● **SELECTED TEXT**:
------------------------------------------------------------
# Micro worms !!!



## Raymond S. (Jan 11, 2013)

Anyone with experience raising them please respond as I just got some from e-bay and they had instructions but not very clear to me.
Package had two zip lock envelopes one big/w like oatmeal(cooked) and the other smaller had what looks like eggs but tiny so I'm
not sure about that and the directions said sprinkle a "pinch" of yeast on the top of it.
I made one portion of instant oatmeal and put both the one from e-bay and the stuff I made in a container, sprinkled some yeast and some 
of what looked like eggs on top and in three days I see no movement of any kind. Is it too soon or can you let me know what I need to change ?


----------



## z1200 (Jan 26, 2012)

When I received my culture there was very little movement in the jar. I just took some instant oatmeal, wet it down with aquarium water and added a spoonful of the old culture, in about a week you could open the container and see the top "shimmering" where all the little worms were swimming around. Using a flashlight also makes them easier to see.
------------------------------------------------------------
● **PROVIDED DATA**:

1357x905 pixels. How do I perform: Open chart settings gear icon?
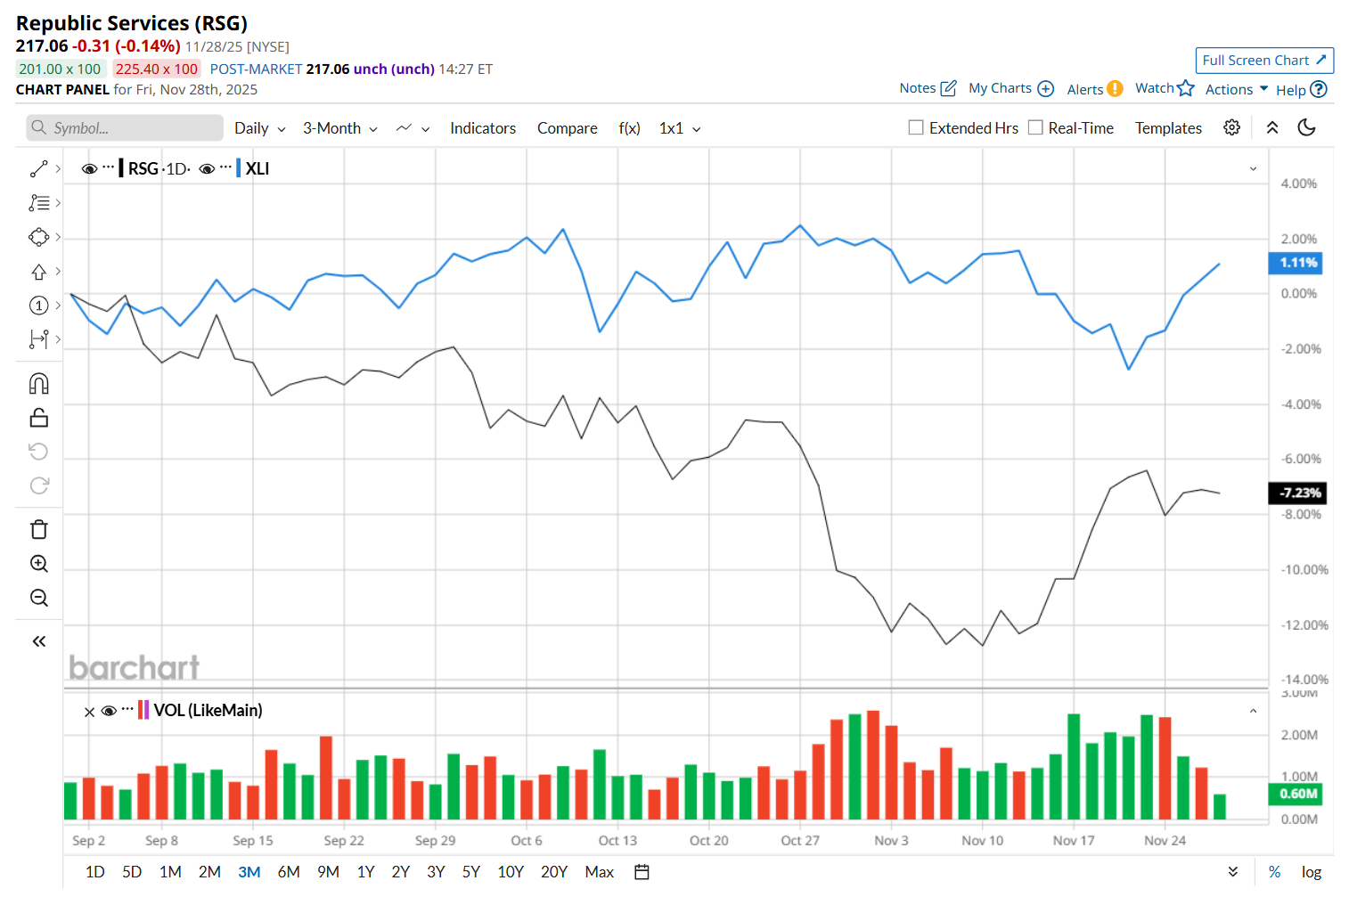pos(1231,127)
------------------------------------------------------------
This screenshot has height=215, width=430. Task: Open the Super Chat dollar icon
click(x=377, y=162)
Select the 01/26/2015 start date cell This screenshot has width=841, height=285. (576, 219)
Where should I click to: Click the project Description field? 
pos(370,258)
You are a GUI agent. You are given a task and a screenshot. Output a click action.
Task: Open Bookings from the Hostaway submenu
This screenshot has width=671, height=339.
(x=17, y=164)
------------------------------------------------------------
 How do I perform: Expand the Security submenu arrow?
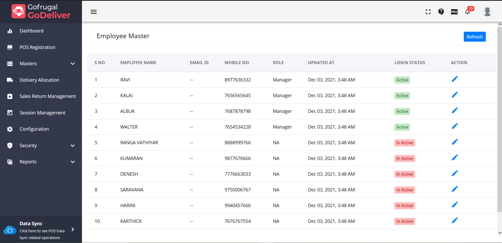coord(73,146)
------------------------------------------------------------
In the micro worms thread, list each thing z1200 says was combined to start a new culture. These lines have nothing to do with the micro worms thread.

● **SOLUTION FOR THIS EXERCISE**:
- Instant oatmeal
- Aquarium water
- A spoonful of the old culture